Ask HN: Sun-Java6 packages removed soon from Linux - g-garron

Is this news http://www.reddit.com/r/linux/comments/jwuot/sunjava6_packages_removed_soon_from_debianubuntu/ sensationalist?<p>For what I've found here: http://robilad.livejournal.com/90792.html<p>It only seems to be a change in the licensing of Sun-Java packages. And anyway there is the Open-JDK option.<p>Now, how is this going to affect me as a Linux user?
Thanks
======
gvb
The license change took away the license for OSes (e.g. linux distributions)
to distribute the Oracle JDK (which includes the Java Runtime Environment) as
part of their distribution.

This means linux distributions can no longer supply the official Oracle JDK as
"native" packages. It is still available for free (monetarily), but only as a
direct download from the Oracle site.

The IcedTea Wikipedia entry <http://en.wikipedia.org/wiki/IcedTea#History> has
a summary list of what proprietary binary bits are in the Oracle JDK. It has a
footnote reference to
<http://en.wikipedia.org/wiki/Java_Class_Library#Licensing> which is more
definitive.

Impact?

* Ubuntu (and, I presume, all the others) has already deprecated or removed the Oracle JDK, thus little or no impact.
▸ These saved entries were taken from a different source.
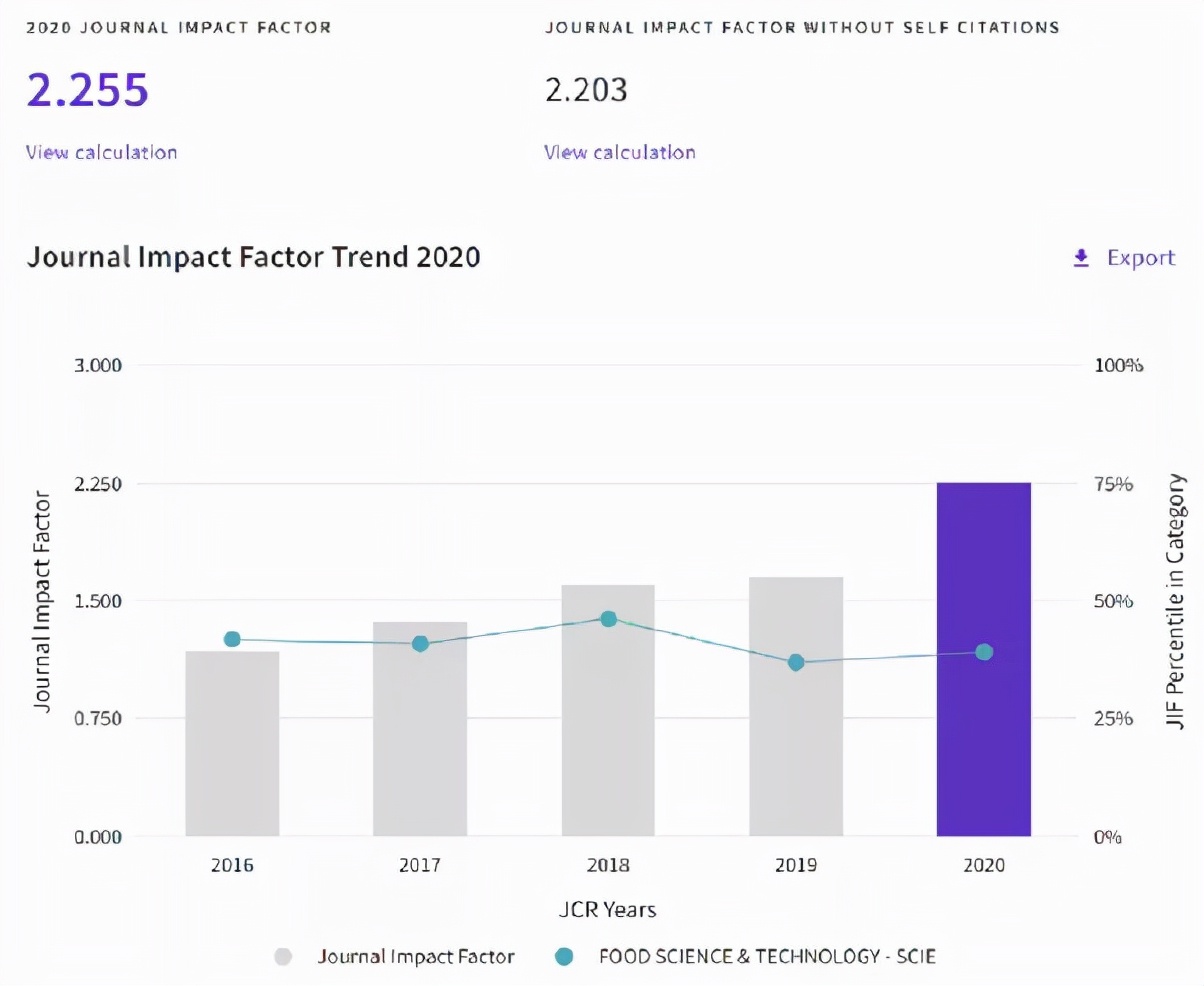The image size is (1204, 986).
Task: Click the 2.255 impact factor value
Action: 88,89
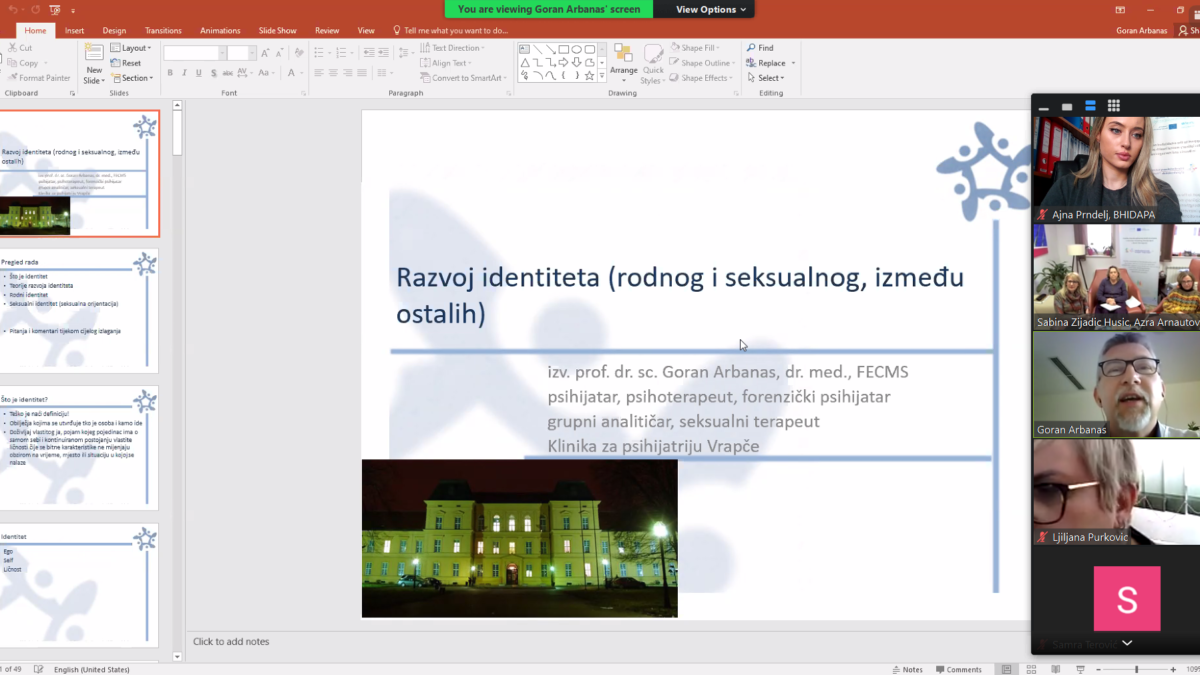
Task: Click the Format Painter tool
Action: [39, 78]
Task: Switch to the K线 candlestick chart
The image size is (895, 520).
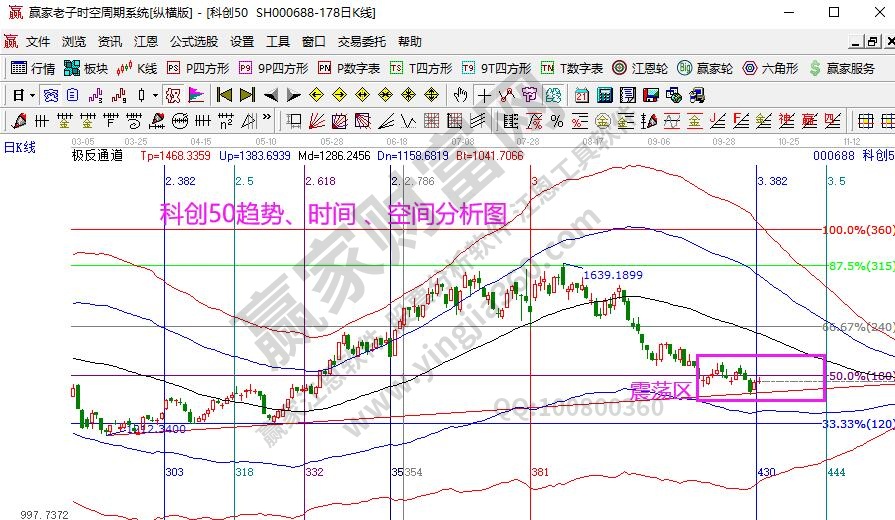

* The Oracle JDK is still available, so from that POV it has little impact. _However,_ the Oracle JDK is now outside the distribution packaging system, so if you download the Oracle JDK and then try to install a package that depends on having a JDK/JRE, the packaging system (e.g. apt/yum) will not know that you have the Oracle JDK installed and will install OpenJDK. This will result in confusion and conflicts (at least, it did for me ;-).

* Oracle says it is moving to being based on the OpenJDK itself, so the dichotomy should resolve itself. [http://www.oracle.com/technetwork/java/javase/community/open...](http://www.oracle.com/technetwork/java/javase/community/opensourcejdk-jsp-136417.html)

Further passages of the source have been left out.